‘Com a doença indo embora, o lobo-guará vai se aposentar’, afirma Guedes sobre fim da nota de R$ 200

Lançada há menos de dois meses, a nota de R$ 200 deve ser retirada de circulação ao fim da crise causada pelo novo coronavírus, afirmou o ministro da Economia, Paulo Guedes, nesta quinta-feira, 29. Em explicação na comissão mista do Congresso que debate as ações do governo no combate a Covid-19, o chefe da equipe econômica firmou que o “com a doença indo embora, o lobo-guará vai se aposentar”, fazendo alusão ao espécime da fauna brasileira que estampa a nota mais valiosa da família do real. “Essa nota grande foi inventada porque tínhamos um problema logístico de pagar as pessoas. As pessoas mais simples não tinham acesso as ferramentas digitais”. Segundo o ministro, a tendência em todo o mundo é o lançamento de notas menores para dificultar ações criminosas, e que o Brasil está modernizando os seus sistemas de pagamento com o lançamento do PIX, a ferramenta para transferência digital do Banco Central. “Com o Pix, o futuro é menos dinheiro na mão e notas mais simples. No futuro vai acabar o lobo-guará, a nota de R$ 200, de R$ 100”.

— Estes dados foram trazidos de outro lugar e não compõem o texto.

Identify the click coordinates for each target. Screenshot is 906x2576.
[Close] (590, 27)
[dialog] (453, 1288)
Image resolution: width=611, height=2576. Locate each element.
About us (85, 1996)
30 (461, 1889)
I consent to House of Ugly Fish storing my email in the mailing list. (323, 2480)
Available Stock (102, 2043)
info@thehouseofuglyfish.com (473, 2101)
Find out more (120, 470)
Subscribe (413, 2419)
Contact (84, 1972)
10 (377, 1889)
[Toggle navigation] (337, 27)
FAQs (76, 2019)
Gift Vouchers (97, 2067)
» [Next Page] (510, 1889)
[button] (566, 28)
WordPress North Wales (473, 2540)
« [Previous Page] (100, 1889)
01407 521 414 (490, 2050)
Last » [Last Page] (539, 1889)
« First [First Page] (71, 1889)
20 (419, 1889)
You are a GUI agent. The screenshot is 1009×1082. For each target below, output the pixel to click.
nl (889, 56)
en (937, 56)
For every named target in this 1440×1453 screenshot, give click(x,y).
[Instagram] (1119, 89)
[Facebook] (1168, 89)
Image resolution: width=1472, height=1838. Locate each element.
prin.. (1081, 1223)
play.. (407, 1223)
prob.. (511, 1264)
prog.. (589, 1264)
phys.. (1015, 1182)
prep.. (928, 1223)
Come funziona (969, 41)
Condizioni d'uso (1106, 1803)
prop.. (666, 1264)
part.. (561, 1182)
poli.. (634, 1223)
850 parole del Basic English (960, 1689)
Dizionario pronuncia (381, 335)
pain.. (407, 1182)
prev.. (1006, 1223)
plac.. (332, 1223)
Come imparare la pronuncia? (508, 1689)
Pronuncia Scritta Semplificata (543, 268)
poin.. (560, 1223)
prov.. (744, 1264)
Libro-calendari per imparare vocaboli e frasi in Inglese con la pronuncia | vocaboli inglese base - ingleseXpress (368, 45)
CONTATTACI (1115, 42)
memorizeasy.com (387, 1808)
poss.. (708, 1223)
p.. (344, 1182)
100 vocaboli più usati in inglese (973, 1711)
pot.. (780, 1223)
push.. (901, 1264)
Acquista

A cédula de R$ 200 começou a circular em 2 de janeiro. Segundo a Casa da Moeda, seriam produzidas 450 milhões de unidades, totalizando R$ 90 bilhões em valores, até dezembro. O BC investirá R$ 113 milhões na fabricação da nova nota até o fim do ano. A cédula com valor mais alto foi lançada para garantir a distribuição de dinheiro por causa do crescimento da demanda em meio à pandemia do novo coronavírus. Segundo o Banco Central, havia a possibilidade de faltar notas com a liberação do auxílio emergencial e a falta de circulação de valores por conta do fechamento do comércio em meio à pandemia.

A nova cédula de R$ 200 apresenta as mesmas características das outras nota da família do real, como marca d’água, partes em relevo e mudança de cor do numeral dependendo do posicionamento da nota. O exemplar de R$ de 200 tem o mesmo tamanho da nota de R$ 20. O lobo-guará foi o terceiro colocado em uma pesquisa pública realizada pelo BC em 2001 para escolher novos animais para as notas brasileiras. À época, a tartaruga marinha venceu a disputa e passou a estampar as notas de R$ 2, o mico-leão-dourado ficou na segunda colocação e foi escalado para representar a nota de R$ 20. Esta é a sétima nota da família do real desde a criação do plano, em 1994, e a primeira a ser lançada nos último 18 anos — a última foi a nota de R$ 20, em 2002. Um ano antes, o Banco Central lançou a cédula de R$ 2, e em 2005 tirou de circulação as notas de R$ 1. O BC ainda lançou em 24 de abril de 2000 uma versão em plástico da nota de R$ 10, em comemoração aos 500 anos da chegada dos portugueses ao Brasil. A cédula começou a ser retirada de circulação a partir de 2006.